Features like **name**, **host_name**, **neighbourhood_group**,
 **neighbourhood**, **room_type** are some categorical columns which can't be described with describe method so rest  features are described as-
 * Count of **id**, **host_id** is **48858** same as records as both contains unique values
 * Rest all records seems normal with some minimum,maximun& counts except **price** column where minimum values shows **0** ,which is a human error. To handel those records we can drop those misleading records.Along with we can ask hosts to update their prices by visiting Airbnb website.

In [None]:
#droping records containing 0 as price
airbnb = airbnb[airbnb['price'] != 0]

In [None]:
airbnb.describe()

In [None]:
airbnb.shape

Now we can say AirBnb dataset is fully cleaned & Description also looks pretty normal now & records reduced to **48847** wth **13** features

### Check Unique Values for each variable.

In [None]:
# Check Unique Values for name column
print("Name of properties are=",airbnb["name"].unique())
#number of unique values in name column
print("Unique count=",airbnb["name"].nunique())

In [None]:
# Check Unique Values for host_name column
print("Host names are=",airbnb["host_name"].unique())
#number of unique values in host_name column
print("Unique count=",airbnb["host_name"].nunique())

In [None]:
# Check Unique Values for neighbourhood_group column
print(" Name of neighbourhood_groups are=",airbnb["neighbourhood_group"].unique())
#number of unique values in neighbourhood_group column
print("Unique count=",airbnb["neighbourhood_group"].nunique())

In [None]:
# Check Unique Values for neighbourhood column
print(" Name of neighbourhoods are=",airbnb["neighbourhood"].unique())
#number of unique values in neighbourhood column
print("Unique count=",airbnb["neighbourhood"].nunique())

In [None]:
# Check Unique Values for room_type  column
print(" Types of rooms available are=",airbnb["room_type"].unique())
#number of unique values in room_type  column
print("Unique count=",airbnb["room_type"].nunique())

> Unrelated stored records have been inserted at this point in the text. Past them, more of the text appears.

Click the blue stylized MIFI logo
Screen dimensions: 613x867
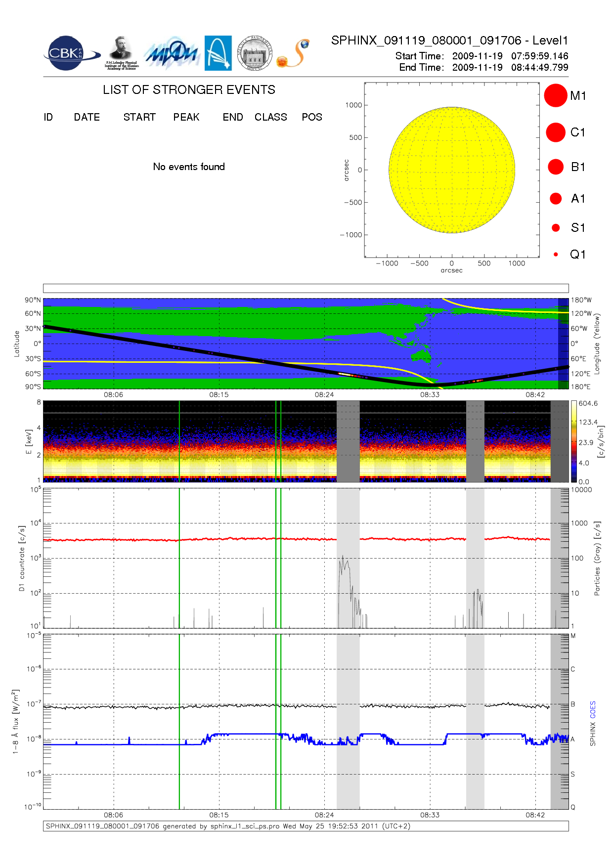click(x=172, y=53)
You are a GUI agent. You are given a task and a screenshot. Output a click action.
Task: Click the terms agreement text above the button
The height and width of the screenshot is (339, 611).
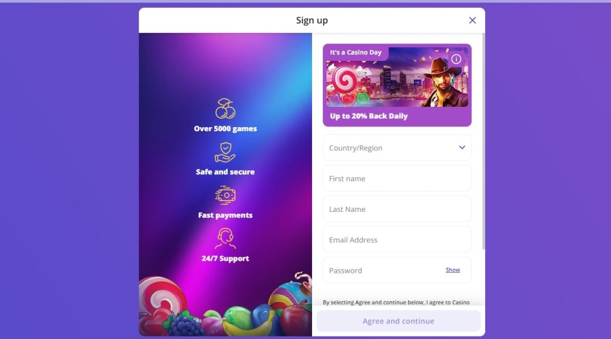[396, 303]
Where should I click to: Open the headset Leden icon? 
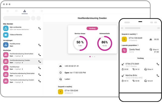(60, 79)
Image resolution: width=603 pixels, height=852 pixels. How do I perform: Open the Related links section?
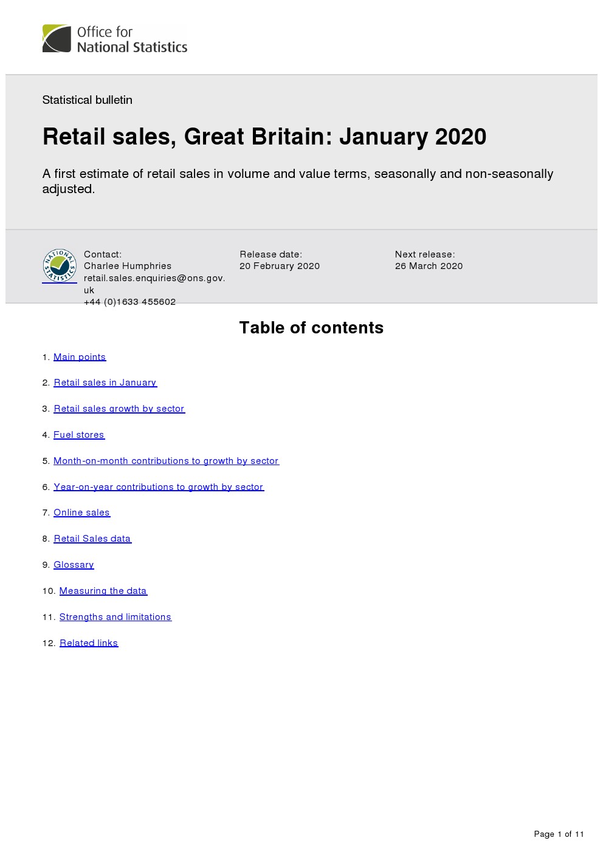[x=89, y=643]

## 3. ***Data Wrangling***

### Data Wrangling Code

In [None]:
#problem statement-1
#What is the distribution of listings across different neighborhood_groups? & what is the average price of property in each neighbourhood_groups?


# Group data by neighborhood_group and calculate the count and average price
grouped_data = airbnb.groupby('neighbourhood_group').agg({'id': 'count', 'price': 'mean'}).reset_index()
grouped_data.rename(columns={'id': 'property_count', 'price': 'avg_price'}, inplace=True)

# Sort by property_count in descending order
grouped_data = grouped_data.sort_values(by='property_count', ascending=False)




In [None]:
#problem statement-2
#What are the different types of room listings available? & How does the price vary across different room types?

# Get the counts of each room type
room_type_counts = airbnb['room_type'].value_counts()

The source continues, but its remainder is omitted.